● Task instructions
How many lines in the records below contain the word "with"? State that number and nothing more.

● Data for review
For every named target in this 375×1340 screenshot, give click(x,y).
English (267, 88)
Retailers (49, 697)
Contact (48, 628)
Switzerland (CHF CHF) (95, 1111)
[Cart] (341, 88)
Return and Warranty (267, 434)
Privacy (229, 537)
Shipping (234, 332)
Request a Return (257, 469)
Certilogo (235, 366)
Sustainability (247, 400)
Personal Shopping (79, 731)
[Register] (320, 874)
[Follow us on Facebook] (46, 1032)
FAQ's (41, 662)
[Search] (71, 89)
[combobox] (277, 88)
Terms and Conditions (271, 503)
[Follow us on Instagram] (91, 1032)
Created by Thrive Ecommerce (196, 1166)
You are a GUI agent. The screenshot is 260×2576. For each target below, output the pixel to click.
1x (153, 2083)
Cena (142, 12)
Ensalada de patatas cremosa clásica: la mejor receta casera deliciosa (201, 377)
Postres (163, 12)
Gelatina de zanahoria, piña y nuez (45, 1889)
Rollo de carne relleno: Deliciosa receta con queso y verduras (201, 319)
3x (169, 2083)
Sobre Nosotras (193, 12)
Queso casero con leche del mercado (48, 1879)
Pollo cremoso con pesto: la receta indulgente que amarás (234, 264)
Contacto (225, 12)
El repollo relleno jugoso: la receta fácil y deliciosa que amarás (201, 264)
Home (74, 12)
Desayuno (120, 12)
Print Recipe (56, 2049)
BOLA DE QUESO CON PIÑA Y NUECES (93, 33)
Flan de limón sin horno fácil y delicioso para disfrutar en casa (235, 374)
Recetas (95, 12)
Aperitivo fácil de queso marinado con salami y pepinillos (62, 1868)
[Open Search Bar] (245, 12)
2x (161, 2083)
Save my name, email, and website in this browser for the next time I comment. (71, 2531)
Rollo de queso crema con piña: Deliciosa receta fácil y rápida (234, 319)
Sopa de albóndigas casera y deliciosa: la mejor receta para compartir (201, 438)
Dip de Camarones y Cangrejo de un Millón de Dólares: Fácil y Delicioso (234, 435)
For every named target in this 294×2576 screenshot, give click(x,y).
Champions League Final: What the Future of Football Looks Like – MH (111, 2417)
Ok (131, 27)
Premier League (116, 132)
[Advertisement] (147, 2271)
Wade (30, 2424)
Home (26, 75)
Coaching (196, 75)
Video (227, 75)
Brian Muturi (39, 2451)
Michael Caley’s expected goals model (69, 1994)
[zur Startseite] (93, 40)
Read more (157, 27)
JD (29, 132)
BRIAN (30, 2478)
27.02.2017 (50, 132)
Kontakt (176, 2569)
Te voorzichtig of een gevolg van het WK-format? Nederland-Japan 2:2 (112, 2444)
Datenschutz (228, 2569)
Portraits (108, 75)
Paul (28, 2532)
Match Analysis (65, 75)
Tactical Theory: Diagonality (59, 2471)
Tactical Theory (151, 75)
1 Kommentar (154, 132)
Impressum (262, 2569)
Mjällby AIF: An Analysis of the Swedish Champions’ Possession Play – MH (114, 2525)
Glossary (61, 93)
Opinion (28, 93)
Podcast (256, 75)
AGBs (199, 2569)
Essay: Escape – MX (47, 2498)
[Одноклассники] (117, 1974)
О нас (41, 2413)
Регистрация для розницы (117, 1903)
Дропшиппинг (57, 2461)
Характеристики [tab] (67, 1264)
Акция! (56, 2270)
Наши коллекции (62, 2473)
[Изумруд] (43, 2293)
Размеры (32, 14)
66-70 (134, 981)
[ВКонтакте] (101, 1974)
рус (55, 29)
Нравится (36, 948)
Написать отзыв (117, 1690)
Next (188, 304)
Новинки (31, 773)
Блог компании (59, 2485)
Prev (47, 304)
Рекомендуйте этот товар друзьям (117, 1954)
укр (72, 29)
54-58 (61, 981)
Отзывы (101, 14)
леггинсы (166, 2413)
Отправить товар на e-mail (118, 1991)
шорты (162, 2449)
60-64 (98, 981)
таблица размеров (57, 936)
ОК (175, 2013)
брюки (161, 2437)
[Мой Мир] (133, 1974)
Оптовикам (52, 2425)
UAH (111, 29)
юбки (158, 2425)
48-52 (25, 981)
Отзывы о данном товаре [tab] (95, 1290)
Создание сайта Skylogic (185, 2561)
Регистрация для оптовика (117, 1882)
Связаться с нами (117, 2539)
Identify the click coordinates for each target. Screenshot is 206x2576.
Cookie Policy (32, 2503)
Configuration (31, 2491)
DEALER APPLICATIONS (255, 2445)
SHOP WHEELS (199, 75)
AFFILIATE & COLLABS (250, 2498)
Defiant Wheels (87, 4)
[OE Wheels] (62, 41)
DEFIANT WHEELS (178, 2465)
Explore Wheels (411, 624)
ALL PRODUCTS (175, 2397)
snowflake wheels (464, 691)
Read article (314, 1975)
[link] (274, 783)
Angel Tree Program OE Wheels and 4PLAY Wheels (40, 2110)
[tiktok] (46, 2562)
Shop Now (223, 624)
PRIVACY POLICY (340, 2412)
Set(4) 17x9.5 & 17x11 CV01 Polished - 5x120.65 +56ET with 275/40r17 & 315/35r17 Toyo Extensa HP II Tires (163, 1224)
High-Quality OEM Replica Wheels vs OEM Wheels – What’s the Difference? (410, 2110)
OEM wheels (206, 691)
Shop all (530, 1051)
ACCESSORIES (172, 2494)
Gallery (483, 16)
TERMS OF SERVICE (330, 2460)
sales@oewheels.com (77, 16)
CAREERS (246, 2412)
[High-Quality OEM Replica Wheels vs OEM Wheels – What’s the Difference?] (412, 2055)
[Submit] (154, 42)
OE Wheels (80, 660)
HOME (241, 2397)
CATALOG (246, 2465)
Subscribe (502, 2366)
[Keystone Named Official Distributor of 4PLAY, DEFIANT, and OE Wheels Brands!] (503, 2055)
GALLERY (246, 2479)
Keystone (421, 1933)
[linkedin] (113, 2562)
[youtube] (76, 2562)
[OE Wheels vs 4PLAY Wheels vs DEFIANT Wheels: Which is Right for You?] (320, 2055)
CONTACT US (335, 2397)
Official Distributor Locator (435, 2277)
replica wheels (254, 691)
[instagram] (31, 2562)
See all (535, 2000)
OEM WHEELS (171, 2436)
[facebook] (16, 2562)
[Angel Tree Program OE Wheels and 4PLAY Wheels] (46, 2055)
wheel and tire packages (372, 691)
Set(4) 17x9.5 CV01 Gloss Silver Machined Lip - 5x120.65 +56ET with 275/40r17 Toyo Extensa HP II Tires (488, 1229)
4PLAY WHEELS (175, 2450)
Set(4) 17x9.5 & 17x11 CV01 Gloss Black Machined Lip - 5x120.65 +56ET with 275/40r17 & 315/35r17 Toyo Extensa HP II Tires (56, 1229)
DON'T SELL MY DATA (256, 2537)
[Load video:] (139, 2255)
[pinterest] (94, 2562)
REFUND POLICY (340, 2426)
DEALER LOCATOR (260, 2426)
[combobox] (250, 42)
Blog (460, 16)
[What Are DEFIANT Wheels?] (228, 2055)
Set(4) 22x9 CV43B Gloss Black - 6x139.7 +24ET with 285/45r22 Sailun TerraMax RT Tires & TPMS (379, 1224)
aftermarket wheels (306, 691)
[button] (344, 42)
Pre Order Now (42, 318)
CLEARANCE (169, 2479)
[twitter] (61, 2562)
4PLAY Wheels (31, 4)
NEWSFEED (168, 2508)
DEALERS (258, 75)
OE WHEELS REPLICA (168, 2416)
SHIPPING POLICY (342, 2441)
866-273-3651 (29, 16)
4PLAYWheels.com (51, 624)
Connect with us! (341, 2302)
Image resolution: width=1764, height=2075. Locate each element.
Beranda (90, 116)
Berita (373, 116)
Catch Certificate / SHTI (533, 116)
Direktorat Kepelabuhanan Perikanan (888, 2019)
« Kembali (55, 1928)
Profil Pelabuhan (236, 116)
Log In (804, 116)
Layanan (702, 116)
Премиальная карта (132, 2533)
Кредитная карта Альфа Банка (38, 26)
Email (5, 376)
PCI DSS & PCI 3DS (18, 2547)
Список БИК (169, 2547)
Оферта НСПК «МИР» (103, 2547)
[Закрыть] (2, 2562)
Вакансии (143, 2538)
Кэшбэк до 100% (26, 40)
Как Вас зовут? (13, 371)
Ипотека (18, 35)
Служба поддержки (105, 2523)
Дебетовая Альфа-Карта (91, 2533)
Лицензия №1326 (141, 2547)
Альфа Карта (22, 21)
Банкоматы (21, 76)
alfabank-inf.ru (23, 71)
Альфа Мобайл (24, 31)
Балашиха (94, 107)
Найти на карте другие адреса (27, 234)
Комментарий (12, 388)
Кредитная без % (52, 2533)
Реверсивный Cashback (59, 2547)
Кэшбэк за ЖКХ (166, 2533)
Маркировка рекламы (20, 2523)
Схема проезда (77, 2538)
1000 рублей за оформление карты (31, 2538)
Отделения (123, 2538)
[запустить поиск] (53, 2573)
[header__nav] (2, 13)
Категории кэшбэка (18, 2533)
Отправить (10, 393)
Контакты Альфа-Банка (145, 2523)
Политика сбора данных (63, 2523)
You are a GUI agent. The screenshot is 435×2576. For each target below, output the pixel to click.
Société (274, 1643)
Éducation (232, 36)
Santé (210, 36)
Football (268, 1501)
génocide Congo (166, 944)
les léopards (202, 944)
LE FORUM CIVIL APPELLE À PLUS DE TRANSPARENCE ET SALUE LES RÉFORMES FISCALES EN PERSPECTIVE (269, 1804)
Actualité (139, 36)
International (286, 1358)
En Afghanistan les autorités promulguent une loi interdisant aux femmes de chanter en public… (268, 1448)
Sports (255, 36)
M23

● Exercise answer
5